:: AIM OF THE TASK ::
Print the lines in the listing below that fall between the line with "Screen dimensions: 999x749" and the line with "You are a computer-use agent. The", those two lines included, exactly as they stand and with nothing else.

:: DATA EXTRACTS ::
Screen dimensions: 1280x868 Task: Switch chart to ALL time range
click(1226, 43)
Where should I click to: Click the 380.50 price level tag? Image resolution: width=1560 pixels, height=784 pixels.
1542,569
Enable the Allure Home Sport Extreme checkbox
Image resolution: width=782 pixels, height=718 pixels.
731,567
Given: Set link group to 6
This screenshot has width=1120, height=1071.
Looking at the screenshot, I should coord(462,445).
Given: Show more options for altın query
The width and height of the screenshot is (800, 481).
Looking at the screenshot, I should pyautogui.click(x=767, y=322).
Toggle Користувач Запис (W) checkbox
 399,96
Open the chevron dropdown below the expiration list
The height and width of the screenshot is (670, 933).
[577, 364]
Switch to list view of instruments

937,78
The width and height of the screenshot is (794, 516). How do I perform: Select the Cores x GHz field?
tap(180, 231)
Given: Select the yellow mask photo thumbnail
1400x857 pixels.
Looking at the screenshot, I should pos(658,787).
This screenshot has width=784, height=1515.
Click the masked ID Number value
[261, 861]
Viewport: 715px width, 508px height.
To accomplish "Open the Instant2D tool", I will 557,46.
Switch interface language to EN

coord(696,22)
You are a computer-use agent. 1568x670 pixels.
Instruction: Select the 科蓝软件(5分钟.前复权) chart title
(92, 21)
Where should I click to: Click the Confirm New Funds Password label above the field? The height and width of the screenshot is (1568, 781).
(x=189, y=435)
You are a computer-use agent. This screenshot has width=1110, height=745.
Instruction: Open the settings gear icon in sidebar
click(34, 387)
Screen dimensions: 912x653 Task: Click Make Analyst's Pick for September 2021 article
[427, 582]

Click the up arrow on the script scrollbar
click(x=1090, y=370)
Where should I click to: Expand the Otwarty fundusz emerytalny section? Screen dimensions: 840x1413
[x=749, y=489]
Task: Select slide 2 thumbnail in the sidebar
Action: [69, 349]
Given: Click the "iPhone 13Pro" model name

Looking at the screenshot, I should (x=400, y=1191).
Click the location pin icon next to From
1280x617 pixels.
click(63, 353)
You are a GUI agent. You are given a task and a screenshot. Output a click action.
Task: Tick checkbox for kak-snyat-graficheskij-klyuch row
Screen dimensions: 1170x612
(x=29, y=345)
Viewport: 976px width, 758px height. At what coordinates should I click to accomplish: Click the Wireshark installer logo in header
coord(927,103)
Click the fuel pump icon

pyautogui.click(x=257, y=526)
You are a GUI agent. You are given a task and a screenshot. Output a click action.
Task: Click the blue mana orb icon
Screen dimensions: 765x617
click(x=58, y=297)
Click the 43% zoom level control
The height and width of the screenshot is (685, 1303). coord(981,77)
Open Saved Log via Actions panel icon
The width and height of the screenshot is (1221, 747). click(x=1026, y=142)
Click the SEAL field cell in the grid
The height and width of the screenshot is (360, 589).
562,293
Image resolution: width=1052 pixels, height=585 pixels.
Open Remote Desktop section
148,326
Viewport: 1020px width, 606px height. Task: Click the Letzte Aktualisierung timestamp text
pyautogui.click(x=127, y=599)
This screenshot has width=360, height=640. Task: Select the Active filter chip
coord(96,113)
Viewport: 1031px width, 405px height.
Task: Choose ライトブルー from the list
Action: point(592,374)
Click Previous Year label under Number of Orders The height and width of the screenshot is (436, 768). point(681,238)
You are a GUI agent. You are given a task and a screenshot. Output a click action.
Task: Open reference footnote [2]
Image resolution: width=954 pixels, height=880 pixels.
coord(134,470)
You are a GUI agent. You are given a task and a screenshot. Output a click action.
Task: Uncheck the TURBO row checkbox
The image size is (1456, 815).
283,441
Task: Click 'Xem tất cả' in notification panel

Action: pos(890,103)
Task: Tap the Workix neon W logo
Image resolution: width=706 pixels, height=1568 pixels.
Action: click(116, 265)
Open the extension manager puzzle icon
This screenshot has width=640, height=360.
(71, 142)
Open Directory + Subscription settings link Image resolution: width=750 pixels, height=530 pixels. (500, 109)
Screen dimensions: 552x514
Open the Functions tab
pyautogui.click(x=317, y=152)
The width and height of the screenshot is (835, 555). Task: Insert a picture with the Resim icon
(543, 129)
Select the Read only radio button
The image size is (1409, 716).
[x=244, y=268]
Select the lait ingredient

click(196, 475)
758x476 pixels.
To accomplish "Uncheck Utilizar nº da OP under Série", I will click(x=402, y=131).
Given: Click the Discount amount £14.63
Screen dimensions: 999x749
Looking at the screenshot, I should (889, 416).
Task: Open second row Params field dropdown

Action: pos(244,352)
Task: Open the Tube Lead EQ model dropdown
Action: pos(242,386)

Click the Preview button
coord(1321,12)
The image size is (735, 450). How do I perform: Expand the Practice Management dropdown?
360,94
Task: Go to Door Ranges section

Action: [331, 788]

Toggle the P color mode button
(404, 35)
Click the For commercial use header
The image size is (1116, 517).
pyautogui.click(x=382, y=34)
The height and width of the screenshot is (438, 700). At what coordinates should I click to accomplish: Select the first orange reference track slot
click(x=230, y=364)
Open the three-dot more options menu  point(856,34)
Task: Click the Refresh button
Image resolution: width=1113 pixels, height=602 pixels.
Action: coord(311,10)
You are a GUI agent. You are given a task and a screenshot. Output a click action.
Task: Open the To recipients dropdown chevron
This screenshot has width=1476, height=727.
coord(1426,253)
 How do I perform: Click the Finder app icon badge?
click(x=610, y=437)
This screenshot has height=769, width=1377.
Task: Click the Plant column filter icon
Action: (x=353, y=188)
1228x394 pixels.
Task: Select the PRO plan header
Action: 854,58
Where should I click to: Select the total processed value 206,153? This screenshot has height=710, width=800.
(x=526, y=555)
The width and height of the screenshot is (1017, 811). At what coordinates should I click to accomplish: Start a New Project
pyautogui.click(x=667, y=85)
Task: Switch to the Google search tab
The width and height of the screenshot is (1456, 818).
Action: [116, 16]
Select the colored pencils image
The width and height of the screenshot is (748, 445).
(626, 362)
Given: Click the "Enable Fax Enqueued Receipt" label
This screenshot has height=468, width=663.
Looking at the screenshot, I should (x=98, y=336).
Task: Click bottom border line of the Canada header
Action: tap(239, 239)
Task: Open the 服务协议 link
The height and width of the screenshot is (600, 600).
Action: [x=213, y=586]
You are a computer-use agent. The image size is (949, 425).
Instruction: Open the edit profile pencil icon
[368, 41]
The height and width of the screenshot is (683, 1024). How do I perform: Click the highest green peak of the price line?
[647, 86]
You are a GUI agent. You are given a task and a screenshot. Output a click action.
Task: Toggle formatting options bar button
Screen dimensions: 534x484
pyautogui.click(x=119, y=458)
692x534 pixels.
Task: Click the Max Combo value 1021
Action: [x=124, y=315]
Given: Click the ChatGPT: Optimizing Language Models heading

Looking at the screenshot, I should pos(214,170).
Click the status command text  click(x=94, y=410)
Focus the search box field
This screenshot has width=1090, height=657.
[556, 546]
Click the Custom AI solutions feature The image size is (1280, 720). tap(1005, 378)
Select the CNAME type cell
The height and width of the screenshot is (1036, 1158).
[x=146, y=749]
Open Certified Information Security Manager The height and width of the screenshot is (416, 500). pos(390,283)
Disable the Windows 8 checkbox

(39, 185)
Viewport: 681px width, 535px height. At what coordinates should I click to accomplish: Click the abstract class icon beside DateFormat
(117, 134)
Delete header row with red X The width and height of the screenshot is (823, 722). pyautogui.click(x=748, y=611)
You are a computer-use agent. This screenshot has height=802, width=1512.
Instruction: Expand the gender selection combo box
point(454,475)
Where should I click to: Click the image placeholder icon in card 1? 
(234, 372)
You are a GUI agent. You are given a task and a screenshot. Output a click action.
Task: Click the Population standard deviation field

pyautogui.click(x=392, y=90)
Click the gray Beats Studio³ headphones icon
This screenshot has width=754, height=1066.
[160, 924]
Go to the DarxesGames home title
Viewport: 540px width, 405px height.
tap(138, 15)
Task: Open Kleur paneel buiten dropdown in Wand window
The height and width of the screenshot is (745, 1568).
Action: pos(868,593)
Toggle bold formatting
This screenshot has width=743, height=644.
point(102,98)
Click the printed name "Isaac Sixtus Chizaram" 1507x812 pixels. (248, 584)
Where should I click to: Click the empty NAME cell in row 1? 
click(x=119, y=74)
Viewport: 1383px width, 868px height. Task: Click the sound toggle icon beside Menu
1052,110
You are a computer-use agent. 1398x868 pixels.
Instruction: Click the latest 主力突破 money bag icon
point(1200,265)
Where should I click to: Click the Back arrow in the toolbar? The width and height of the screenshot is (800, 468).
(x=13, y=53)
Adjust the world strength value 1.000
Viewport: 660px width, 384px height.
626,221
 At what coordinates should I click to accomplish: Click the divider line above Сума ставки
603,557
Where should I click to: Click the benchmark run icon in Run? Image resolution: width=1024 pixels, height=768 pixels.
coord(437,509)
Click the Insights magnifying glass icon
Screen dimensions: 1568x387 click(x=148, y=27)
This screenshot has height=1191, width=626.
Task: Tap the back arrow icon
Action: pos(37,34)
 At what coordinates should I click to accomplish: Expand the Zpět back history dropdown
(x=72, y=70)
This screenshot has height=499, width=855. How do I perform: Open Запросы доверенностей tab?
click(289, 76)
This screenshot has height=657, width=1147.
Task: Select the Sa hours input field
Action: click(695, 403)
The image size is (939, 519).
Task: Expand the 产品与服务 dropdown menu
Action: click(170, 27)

:: ANSWER TO THE EXERCISE ::
Screen dimensions: 999x749
Looking at the screenshot, I should (889, 416).
Task: Open second row Params field dropdown

Action: pos(244,352)
Task: Open the Tube Lead EQ model dropdown
Action: pos(242,386)

Click the Preview button
coord(1321,12)
The image size is (735, 450). How do I perform: Expand the Practice Management dropdown?
360,94
Task: Go to Door Ranges section

Action: [331, 788]

Toggle the P color mode button
(404, 35)
Click the For commercial use header
The image size is (1116, 517).
pyautogui.click(x=382, y=34)
The height and width of the screenshot is (438, 700). At what coordinates should I click to accomplish: Select the first orange reference track slot
click(x=230, y=364)
Open the three-dot more options menu  point(856,34)
Task: Click the Refresh button
Image resolution: width=1113 pixels, height=602 pixels.
Action: coord(311,10)
You are a GUI agent. You are given a task and a screenshot. Output a click action.
Task: Open the To recipients dropdown chevron
This screenshot has width=1476, height=727.
coord(1426,253)
 How do I perform: Click the Finder app icon badge?
click(x=610, y=437)
This screenshot has height=769, width=1377.
Task: Click the Plant column filter icon
Action: (x=353, y=188)
1228x394 pixels.
Task: Select the PRO plan header
Action: 854,58
Where should I click to: Select the total processed value 206,153? This screenshot has height=710, width=800.
(x=526, y=555)
The width and height of the screenshot is (1017, 811). At what coordinates should I click to accomplish: Start a New Project
pyautogui.click(x=667, y=85)
Task: Switch to the Google search tab
The width and height of the screenshot is (1456, 818).
Action: [116, 16]
Select the colored pencils image
The width and height of the screenshot is (748, 445).
(626, 362)
Given: Click the "Enable Fax Enqueued Receipt" label
This screenshot has height=468, width=663.
Looking at the screenshot, I should (x=98, y=336).
Task: Click bottom border line of the Canada header
Action: tap(239, 239)
Task: Open the 服务协议 link
The height and width of the screenshot is (600, 600).
Action: [x=213, y=586]
You are a computer-use agent. The image size is (949, 425).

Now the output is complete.